Reading passage:
Ray Lewis and Derrick Mason, 2 warriors who were clearly spent by the efforts they just gave, hugged strong and smiled at each other.
We all have difficulties in our life. We all have to overcome and cope. Can anyone represent that better than Mason? I mean he was running down field, into the end zone to catch a touchdown pass, and he couldn't even swing his one arm. Effort, you want effort? Yeah, D-Mase, do it for all of us in difficult circumstances. What an inspiration!
McClain fumbled in the game. Mason, one healthy shoulder and all, picked it up. Yamon Figurs let one go, and Daren Stone fought under the pile to keep it for the Ravens.
This was team effort. This was family. This was Ravens football.
The "Over 30 Club"
Coach Harbaugh looks to a group of players who are over 30 for counsel about the team. The group includes "old" guys like Trevor Pryce, Ray Lewis, Derrick Mason and Willie Anderson. "Harbs" went to them weeks ago to ask them about the Christmas week schedule.

Data provided:
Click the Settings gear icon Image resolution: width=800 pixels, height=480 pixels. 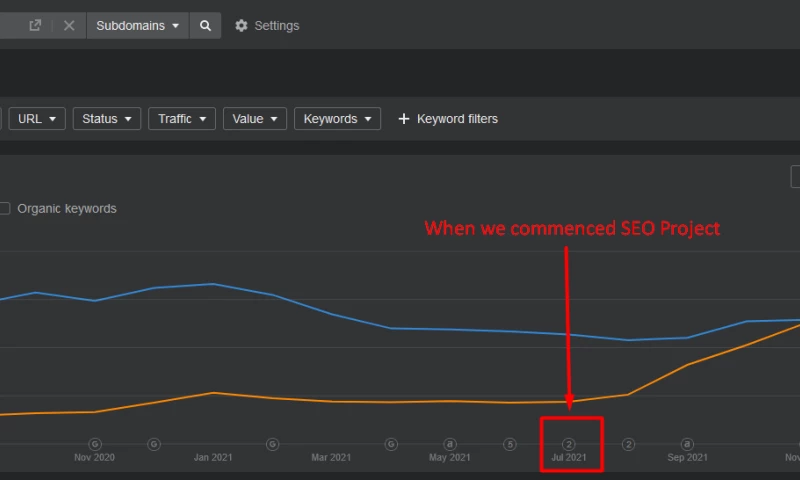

Problem set:
1/ Can you extract the passage of the Ravens text starting at "This was team" and ending at "Christmas week schedule.", word for word?
2/ Which players does the Ravens text name as members of the group over 30 that Coach Harbaugh turns to for counsel?
Answer from the Ravens text alone and set the data aside.

Results of the tasks:
1/
This was team effort. This was family. This was Ravens football.
The "Over 30 Club"
Coach Harbaugh looks to a group of players who are over 30 for counsel about the team. The group includes "old" guys like Trevor Pryce, Ray Lewis, Derrick Mason and Willie Anderson. "Harbs" went to them weeks ago to ask them about the Christmas week schedule.

2/ Trevor Pryce, Ray Lewis, Derrick Mason, Willie Anderson